Ryuji Tanaka, Nature ’89, 1989, Mineral pigment on panel, other materials 60.7 x 72.6 cm (23 7/8 x 28 5/8 in.) Courtesy of the artist and Simon Lee Gallery, London / New York
It may seem odd that, no sooner had so many artists in the latter half of the nineteenth century begun to successfully assert their independence from established art institutions, such as the Beaux-Arts in France, than there was a rush to form new groupings, to gather together under new rules and with new criteria for entry. Many artists in subsequent generations would come together to form alternative collectives – the artistic movements with which we are familiar such as Dada and the Surrealists, and other later movements which are less well known, such as COBRA and Gutai. So many of these collectives were underpinned by manifestoes in which, ironically, one variety or other of artistic independence was declaimed. But they were often loosely held together communities of thought and any efforts to keep all participants on the same page failed. By the 1970s, the need for artists to identify collectively under a shared set of written principles had become the exception.

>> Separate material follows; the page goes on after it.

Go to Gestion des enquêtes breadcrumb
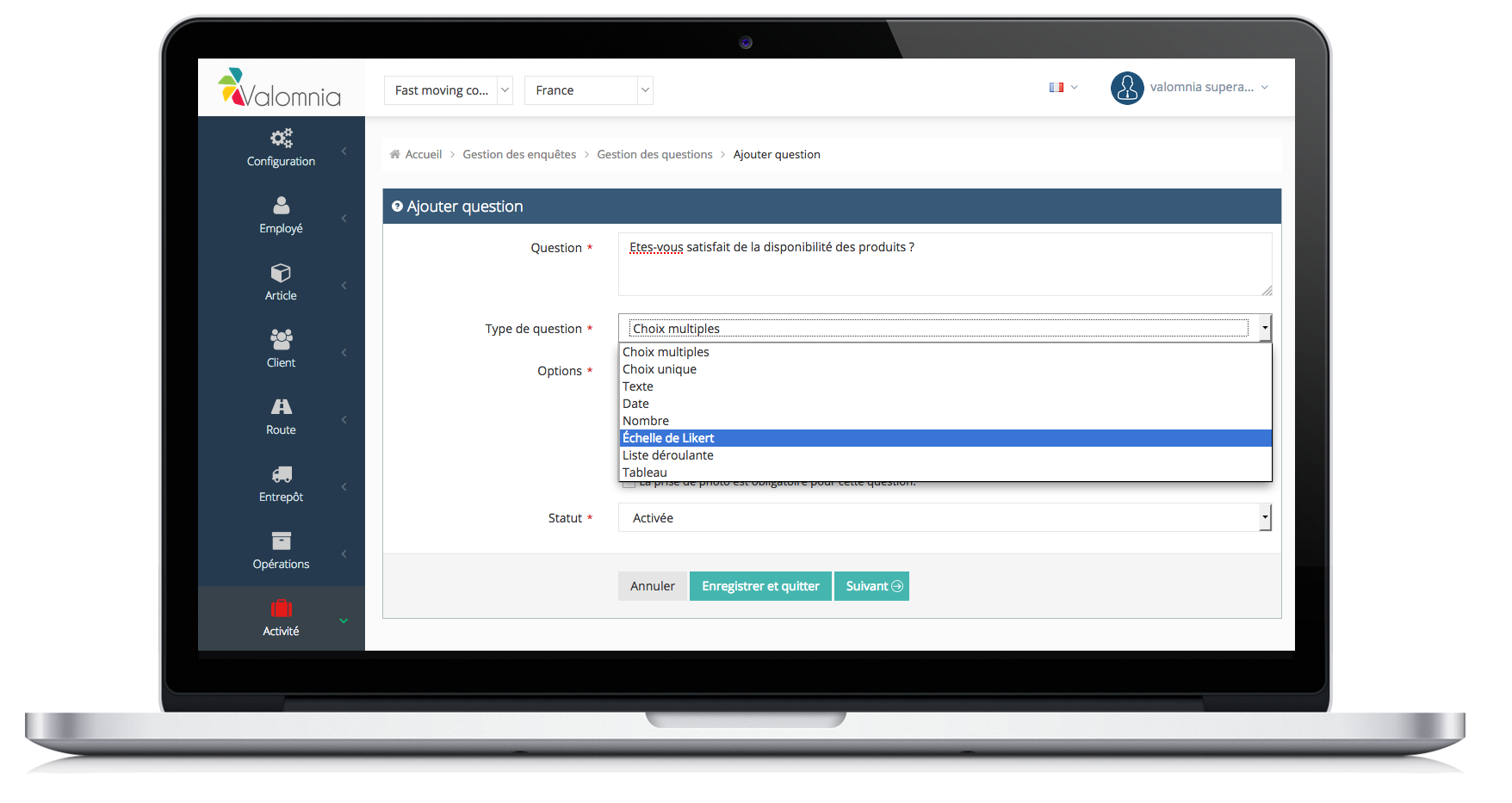This screenshot has height=803, width=1512. coord(519,155)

Ryuji Tanaka, installation view of exhibition at Simon Lee Gallery London, image courtesy Simon Lee Gallery London, 2017
The Japanese group of artists known collectively as Gutai Bijutsu Kyokai (Concrete Art Group – formed in 1954 by Jiro Yoshihara ) cited in their manifesto an artistic kinship with certain Abstract Expressionists who were working almost contemporaneously – most notably Jackson Pollock. What the Gutai artists saw in Pollock was a singular emphasis on paint itself – what they recognised as “the loud outcry of the material” – at the expense of any imagistic possibilities in the medium that the artist might be tempted, by force of habit, to explore. The hyper-individualism in American art which was emerging through the Abstract Expressionists, would reach its accelerated apotheosis in the 1980s – an acceleration which would see the focus move away from painting.